Formatting Specific CSV Columns with awk — Treating Numbers as Strings
Overview
When you want to extract some customer data and report on it,
if a CSV file contains a mobile phone number such as “090”, opening the CSV file in Excel
may turn it into “90”.
For such cases, here is a summary of how to treat the values in a specific column as strings.
How to treat numbers as strings in Excel
Given
1 | "090" |
formatting it like
1 | ="090" |
makes it be treated as a string.
Example)
1 | "デミスハサビス",="09099999999","DeepMind" |
Let’s format it
- Example) Suppose you have a tmp.csv like the following.
1 | "デミスハサビス","09099999999","DeepMind" |
- Add
=to the left side of only the second column.
※ Add an “=” to the left side of the value enclosed in “ (double quotes).
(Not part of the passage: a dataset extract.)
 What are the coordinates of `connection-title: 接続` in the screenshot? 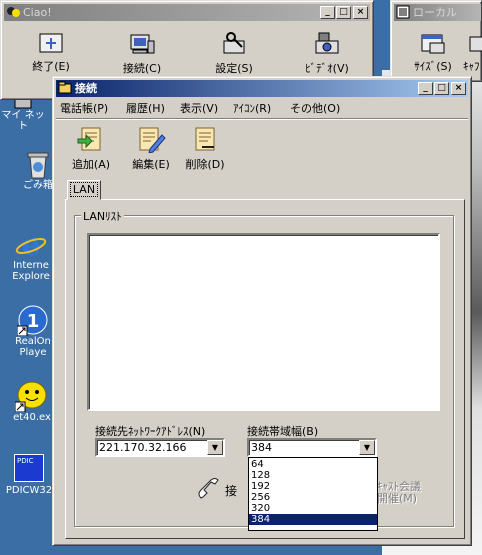 It's located at (86, 88).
※ For clarity, I deliberately specified the fields $1, $2, $3 explicitly.
1 | $ awk -F ',' '{print $1 ",="$2","$3}' tmp.csv |
As shown above, “=” has been added.
- Specify the output destination
1 | $ awk -F ',' '{print $1 ",="$2","$3}' tmp.csv > output.csv |
Let’s open output.csv in Excel.
Done ♪
Bonus
When opening with Excel, the default encoding on Windows is SJIS, so if the character encoding is UTF8, the text will be garbled.
Below, we convert the character encoding of the CSV file to SJIS.
1 | $ nkf -sLw output.csv > output_sjis.csv |
That’s all.